EXERCISE: Output all records precisely as written.

EXERCISE DATA:
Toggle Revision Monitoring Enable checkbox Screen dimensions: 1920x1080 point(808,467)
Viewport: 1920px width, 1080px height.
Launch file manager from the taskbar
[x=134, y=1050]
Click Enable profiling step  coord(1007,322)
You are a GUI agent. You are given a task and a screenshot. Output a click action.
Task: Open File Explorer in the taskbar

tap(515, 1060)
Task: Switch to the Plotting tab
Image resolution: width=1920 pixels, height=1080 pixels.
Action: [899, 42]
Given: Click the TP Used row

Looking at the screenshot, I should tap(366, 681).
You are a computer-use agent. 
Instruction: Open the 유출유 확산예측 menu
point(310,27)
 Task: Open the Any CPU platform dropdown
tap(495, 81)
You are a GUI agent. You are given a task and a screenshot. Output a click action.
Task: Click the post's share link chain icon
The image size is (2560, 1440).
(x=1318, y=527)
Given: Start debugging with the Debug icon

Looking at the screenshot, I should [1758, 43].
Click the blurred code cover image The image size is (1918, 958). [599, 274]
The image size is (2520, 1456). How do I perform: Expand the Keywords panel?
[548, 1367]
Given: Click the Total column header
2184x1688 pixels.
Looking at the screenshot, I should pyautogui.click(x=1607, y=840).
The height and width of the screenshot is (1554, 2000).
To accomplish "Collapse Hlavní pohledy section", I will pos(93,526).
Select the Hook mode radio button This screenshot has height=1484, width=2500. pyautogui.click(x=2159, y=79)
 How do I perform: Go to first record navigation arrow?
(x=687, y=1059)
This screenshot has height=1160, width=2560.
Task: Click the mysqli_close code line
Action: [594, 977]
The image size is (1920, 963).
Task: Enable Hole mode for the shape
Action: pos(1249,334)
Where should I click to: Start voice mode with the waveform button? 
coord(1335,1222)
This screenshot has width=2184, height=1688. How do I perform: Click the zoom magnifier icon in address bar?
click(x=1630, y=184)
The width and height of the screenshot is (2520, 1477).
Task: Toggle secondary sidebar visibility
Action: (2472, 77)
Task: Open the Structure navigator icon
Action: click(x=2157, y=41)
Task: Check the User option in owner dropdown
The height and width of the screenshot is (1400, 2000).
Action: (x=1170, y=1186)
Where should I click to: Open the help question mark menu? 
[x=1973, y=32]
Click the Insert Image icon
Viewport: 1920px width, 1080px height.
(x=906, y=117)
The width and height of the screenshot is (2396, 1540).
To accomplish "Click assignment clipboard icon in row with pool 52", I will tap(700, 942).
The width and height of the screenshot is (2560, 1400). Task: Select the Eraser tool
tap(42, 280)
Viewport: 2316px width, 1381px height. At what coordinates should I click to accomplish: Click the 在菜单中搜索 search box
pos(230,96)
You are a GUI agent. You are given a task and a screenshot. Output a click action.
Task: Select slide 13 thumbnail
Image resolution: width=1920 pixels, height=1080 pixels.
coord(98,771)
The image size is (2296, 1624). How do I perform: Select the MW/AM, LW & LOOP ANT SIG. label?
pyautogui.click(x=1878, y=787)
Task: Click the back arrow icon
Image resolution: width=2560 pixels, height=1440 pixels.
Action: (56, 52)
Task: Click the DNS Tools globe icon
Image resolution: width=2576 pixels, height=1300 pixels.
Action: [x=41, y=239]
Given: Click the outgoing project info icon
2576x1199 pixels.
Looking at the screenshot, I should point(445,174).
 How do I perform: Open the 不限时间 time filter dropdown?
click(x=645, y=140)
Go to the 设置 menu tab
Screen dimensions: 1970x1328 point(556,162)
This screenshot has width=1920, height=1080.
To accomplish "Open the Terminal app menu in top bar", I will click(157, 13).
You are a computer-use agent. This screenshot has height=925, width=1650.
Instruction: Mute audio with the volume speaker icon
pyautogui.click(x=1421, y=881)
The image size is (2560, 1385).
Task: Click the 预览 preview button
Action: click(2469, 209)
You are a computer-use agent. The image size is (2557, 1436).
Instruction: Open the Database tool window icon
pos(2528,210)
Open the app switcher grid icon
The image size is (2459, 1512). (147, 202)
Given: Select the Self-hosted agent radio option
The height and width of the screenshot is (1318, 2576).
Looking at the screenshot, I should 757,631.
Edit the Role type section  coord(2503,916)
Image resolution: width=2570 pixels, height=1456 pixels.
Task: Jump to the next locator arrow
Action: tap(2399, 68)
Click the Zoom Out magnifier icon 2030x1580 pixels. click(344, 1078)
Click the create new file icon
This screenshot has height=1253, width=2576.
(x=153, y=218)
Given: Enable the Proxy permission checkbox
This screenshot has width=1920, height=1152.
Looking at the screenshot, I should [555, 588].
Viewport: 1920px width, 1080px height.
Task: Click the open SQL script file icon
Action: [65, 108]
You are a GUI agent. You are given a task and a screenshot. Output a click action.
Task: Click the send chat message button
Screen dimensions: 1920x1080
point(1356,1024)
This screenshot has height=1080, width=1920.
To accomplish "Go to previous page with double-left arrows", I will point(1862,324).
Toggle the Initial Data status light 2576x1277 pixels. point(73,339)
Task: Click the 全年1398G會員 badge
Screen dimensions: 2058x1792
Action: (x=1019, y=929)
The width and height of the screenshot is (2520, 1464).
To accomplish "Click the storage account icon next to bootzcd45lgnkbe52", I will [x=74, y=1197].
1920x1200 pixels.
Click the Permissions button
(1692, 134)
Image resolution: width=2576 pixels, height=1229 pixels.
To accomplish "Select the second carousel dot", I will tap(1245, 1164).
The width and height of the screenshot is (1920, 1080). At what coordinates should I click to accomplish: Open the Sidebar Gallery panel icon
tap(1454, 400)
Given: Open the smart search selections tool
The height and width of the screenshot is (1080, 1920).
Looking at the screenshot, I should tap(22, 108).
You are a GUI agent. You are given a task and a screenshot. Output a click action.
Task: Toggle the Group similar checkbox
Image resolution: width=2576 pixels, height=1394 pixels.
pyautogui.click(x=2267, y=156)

RESULT OF THE TASK:
Toggle Revision Monitoring Enable checkbox Screen dimensions: 1920x1080 point(808,467)
Viewport: 1920px width, 1080px height.
Launch file manager from the taskbar
[x=134, y=1050]
Click Enable profiling step  coord(1007,322)
You are a GUI agent. You are given a task and a screenshot. Output a click action.
Task: Open File Explorer in the taskbar

tap(515, 1060)
Task: Switch to the Plotting tab
Image resolution: width=1920 pixels, height=1080 pixels.
Action: [899, 42]
Given: Click the TP Used row

Looking at the screenshot, I should tap(366, 681).
You are a computer-use agent. 
Instruction: Open the 유출유 확산예측 menu
point(310,27)
 Task: Open the Any CPU platform dropdown
tap(495, 81)
You are a GUI agent. You are given a task and a screenshot. Output a click action.
Task: Click the post's share link chain icon
The image size is (2560, 1440).
(x=1318, y=527)
Given: Start debugging with the Debug icon

Looking at the screenshot, I should [1758, 43].
Click the blurred code cover image The image size is (1918, 958). [599, 274]
The image size is (2520, 1456). How do I perform: Expand the Keywords panel?
[548, 1367]
Given: Click the Total column header
2184x1688 pixels.
Looking at the screenshot, I should pyautogui.click(x=1607, y=840).
The height and width of the screenshot is (1554, 2000).
To accomplish "Collapse Hlavní pohledy section", I will pos(93,526).
Select the Hook mode radio button This screenshot has height=1484, width=2500. pyautogui.click(x=2159, y=79)
 How do I perform: Go to first record navigation arrow?
(x=687, y=1059)
This screenshot has height=1160, width=2560.
Task: Click the mysqli_close code line
Action: [594, 977]
The image size is (1920, 963).
Task: Enable Hole mode for the shape
Action: pos(1249,334)
Where should I click to: Start voice mode with the waveform button? 
coord(1335,1222)
This screenshot has width=2184, height=1688. How do I perform: Click the zoom magnifier icon in address bar?
click(x=1630, y=184)
The width and height of the screenshot is (2520, 1477).
Task: Toggle secondary sidebar visibility
Action: (2472, 77)
Task: Open the Structure navigator icon
Action: click(x=2157, y=41)
Task: Check the User option in owner dropdown
The height and width of the screenshot is (1400, 2000).
Action: (x=1170, y=1186)
Where should I click to: Open the help question mark menu? 
[x=1973, y=32]
Click the Insert Image icon
Viewport: 1920px width, 1080px height.
(x=906, y=117)
The width and height of the screenshot is (2396, 1540).
To accomplish "Click assignment clipboard icon in row with pool 52", I will tap(700, 942).
The width and height of the screenshot is (2560, 1400). Task: Select the Eraser tool
tap(42, 280)
Viewport: 2316px width, 1381px height. At what coordinates should I click to accomplish: Click the 在菜单中搜索 search box
pos(230,96)
You are a GUI agent. You are given a task and a screenshot. Output a click action.
Task: Select slide 13 thumbnail
Image resolution: width=1920 pixels, height=1080 pixels.
coord(98,771)
The image size is (2296, 1624). How do I perform: Select the MW/AM, LW & LOOP ANT SIG. label?
pyautogui.click(x=1878, y=787)
Task: Click the back arrow icon
Image resolution: width=2560 pixels, height=1440 pixels.
Action: (56, 52)
Task: Click the DNS Tools globe icon
Image resolution: width=2576 pixels, height=1300 pixels.
Action: [x=41, y=239]
Given: Click the outgoing project info icon
2576x1199 pixels.
Looking at the screenshot, I should point(445,174).
 How do I perform: Open the 不限时间 time filter dropdown?
click(x=645, y=140)
Go to the 设置 menu tab
Screen dimensions: 1970x1328 point(556,162)
This screenshot has width=1920, height=1080.
To accomplish "Open the Terminal app menu in top bar", I will click(157, 13).
You are a computer-use agent. This screenshot has height=925, width=1650.
Instruction: Mute audio with the volume speaker icon
pyautogui.click(x=1421, y=881)
The image size is (2560, 1385).
Task: Click the 预览 preview button
Action: click(2469, 209)
You are a computer-use agent. The image size is (2557, 1436).
Instruction: Open the Database tool window icon
pos(2528,210)
Open the app switcher grid icon
The image size is (2459, 1512). (147, 202)
Given: Select the Self-hosted agent radio option
The height and width of the screenshot is (1318, 2576).
Looking at the screenshot, I should 757,631.
Edit the Role type section  coord(2503,916)
Image resolution: width=2570 pixels, height=1456 pixels.
Task: Jump to the next locator arrow
Action: tap(2399, 68)
Click the Zoom Out magnifier icon 2030x1580 pixels. click(344, 1078)
Click the create new file icon
This screenshot has height=1253, width=2576.
(x=153, y=218)
Given: Enable the Proxy permission checkbox
This screenshot has width=1920, height=1152.
Looking at the screenshot, I should [555, 588].
Viewport: 1920px width, 1080px height.
Task: Click the open SQL script file icon
Action: [65, 108]
You are a GUI agent. You are given a task and a screenshot. Output a click action.
Task: Click the send chat message button
Screen dimensions: 1920x1080
point(1356,1024)
This screenshot has height=1080, width=1920.
To accomplish "Go to previous page with double-left arrows", I will point(1862,324).
Toggle the Initial Data status light 2576x1277 pixels. point(73,339)
Task: Click the 全年1398G會員 badge
Screen dimensions: 2058x1792
Action: (x=1019, y=929)
The width and height of the screenshot is (2520, 1464).
To accomplish "Click the storage account icon next to bootzcd45lgnkbe52", I will [x=74, y=1197].
1920x1200 pixels.
Click the Permissions button
(1692, 134)
Image resolution: width=2576 pixels, height=1229 pixels.
To accomplish "Select the second carousel dot", I will tap(1245, 1164).
The width and height of the screenshot is (1920, 1080). At what coordinates should I click to accomplish: Open the Sidebar Gallery panel icon
tap(1454, 400)
Given: Open the smart search selections tool
The height and width of the screenshot is (1080, 1920).
Looking at the screenshot, I should tap(22, 108).
You are a GUI agent. You are given a task and a screenshot. Output a click action.
Task: Toggle the Group similar checkbox
Image resolution: width=2576 pixels, height=1394 pixels.
pyautogui.click(x=2267, y=156)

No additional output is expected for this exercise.